Quoted passage -
......
NVIDIA Unveils Rubin CPX GPU to Tackle Long-Context AI Inference

NVIDIA is preparing to expand the boundaries of artificial intelligence infrastructure with the introduction of the Rubin CPX, a new GPU designed specifically for handling exceptionally long context windows. The processor, part of the company’s upcoming Rubin series, is expected to become available by the end of 2026 and is tailored for workloads that demand processing power across sequences extending to more than one million tokens.

The Rubin CPX is built with a focus on disaggregated inference, an approach that separates the distinct stages of AI inference into compute-bound and memory bandwidth-bound operations. This separation allows specialized hardware to target each phase more effectively, addressing the new wave of challenges in AI applications.

The context phase, where large amounts of input data must be absorbed and analyzed to generate the first token output, is compute-intensive. The generation phase, in contrast, is constrained by memory bandwidth, requiring high-speed interconnects and rapid data transfers to sustain token-by-token performance. The CPX is intended to accelerate the context phase, delivering higher throughput and efficiency in scenarios where existing infrastructure is nearing its limits.

These long-context requirements are increasingly common in advanced use cases such as software development, research, and film production. For instance, AI systems designed to act as collaborators in programming need to reason across entire codebases, maintaining coherence across files and functions. Similarly, long-form video projects or scientific research require persistent memory and logical continuity across vast sequences of data. NVIDIA’s Rubin CPX, with its 128 GB of GDDR7 memory, hardware-accelerated video processing, 30 petaFLOPs of NVFP4 compute capacity, and three times the attention acceleration compared with the NVIDIA GB300 NVL72, has been engineered to meet these demands.

Inference Infrastructure

NVIDIA’s launch of the Rubin CPX reflects broader changes in how inference infrastructure is conceived. The company’s SMART methodology – focused on scalability, return on investment, multidimensional performance, and architectural efficiency – emphasizes full-stack integration. The CPX complements platforms such as the Blackwell and GB200 NVL72 systems and integrates with open source frameworks like TensorRT-LLM and Dynamo. NVIDIA Dynamo plays a crucial role in orchestrating disaggregated inference, ensuring efficient routing, memory management, and low-latency key-value cache transfers, which were instrumental in the company’s recent performance benchmarks.
......
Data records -

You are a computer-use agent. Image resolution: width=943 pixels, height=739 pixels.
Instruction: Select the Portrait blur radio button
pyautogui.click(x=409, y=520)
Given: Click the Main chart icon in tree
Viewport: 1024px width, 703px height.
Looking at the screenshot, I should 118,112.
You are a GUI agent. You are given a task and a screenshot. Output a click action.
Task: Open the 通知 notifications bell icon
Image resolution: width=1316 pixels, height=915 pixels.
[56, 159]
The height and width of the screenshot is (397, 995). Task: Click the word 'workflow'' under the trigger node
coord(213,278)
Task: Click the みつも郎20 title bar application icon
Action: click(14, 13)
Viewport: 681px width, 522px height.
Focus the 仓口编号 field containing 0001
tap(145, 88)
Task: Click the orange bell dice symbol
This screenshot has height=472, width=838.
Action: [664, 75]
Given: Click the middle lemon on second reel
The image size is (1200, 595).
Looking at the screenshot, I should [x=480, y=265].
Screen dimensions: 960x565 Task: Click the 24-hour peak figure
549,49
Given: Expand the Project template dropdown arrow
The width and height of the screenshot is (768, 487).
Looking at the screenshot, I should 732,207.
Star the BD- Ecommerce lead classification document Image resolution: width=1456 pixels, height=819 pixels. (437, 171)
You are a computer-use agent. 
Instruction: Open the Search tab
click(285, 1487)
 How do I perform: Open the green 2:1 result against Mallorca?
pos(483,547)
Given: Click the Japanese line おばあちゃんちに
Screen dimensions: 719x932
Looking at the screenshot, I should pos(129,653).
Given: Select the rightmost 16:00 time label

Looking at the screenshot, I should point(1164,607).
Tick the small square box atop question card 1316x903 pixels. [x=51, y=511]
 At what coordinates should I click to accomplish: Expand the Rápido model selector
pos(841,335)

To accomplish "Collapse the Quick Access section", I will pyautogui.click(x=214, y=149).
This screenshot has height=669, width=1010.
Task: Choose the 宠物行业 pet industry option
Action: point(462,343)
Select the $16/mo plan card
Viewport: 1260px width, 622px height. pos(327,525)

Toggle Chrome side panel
......
Instructions -
**a)** According to the Rubin CPX article, by when is the Rubin CPX expected to become available?
**b)** Summarize the Rubin CPX article in two sentences.
**c)** Pick up the Rubin CPX article after its final sentence and keep writing it.
The data records aren't needed for any of this.

Task-by-task results -
**a)** By the end of 2026.

**b)** NVIDIA's Rubin CPX is a GPU in the upcoming Rubin series, built for disaggregated inference to speed up the compute-intensive context phase of AI workloads with context windows of more than one million tokens. It targets uses such as software development, research, and film production, and it complements platforms like Blackwell and GB200 NVL72 while integrating with frameworks such as TensorRT-LLM and Dynamo.

**c)**
The Rubin CPX does not stand alone. It is designed to work alongside other components in NVIDIA’s ecosystem, including Vera CPUs and Rubin GPUs, forming part of larger rack-level deployments. One such configuration, the Vera Rubin NVL144 CPX rack, integrates 144 Rubin CPX GPUs, 144 Rubin GPUs, and 36 Vera CPUs. This setup offers up to 8 exaFLOPs of NVFP4 compute power, 100 terabytes of high-speed memory, and 1.7 petabytes per second of memory bandwidth – figures that surpass the GB300 NVL72 by more than sevenfold. Connectivity is enabled through NVIDIA Quantum-X800 InfiniBand or Spectrum-X Ethernet, with SuperNICs and orchestration handled by Dynamo.

For enterprises, the implications are economic as much as technical. The Rubin CPX and its rack-level implementations are positioned as redefining inference economics, with projections of 30–50 times return on investment at scale. NVIDIA estimates that a $100 million capital expenditure could translate into as much as $5 billion in revenue, highlighting the potential impact for organizations betting on next-generation generative AI.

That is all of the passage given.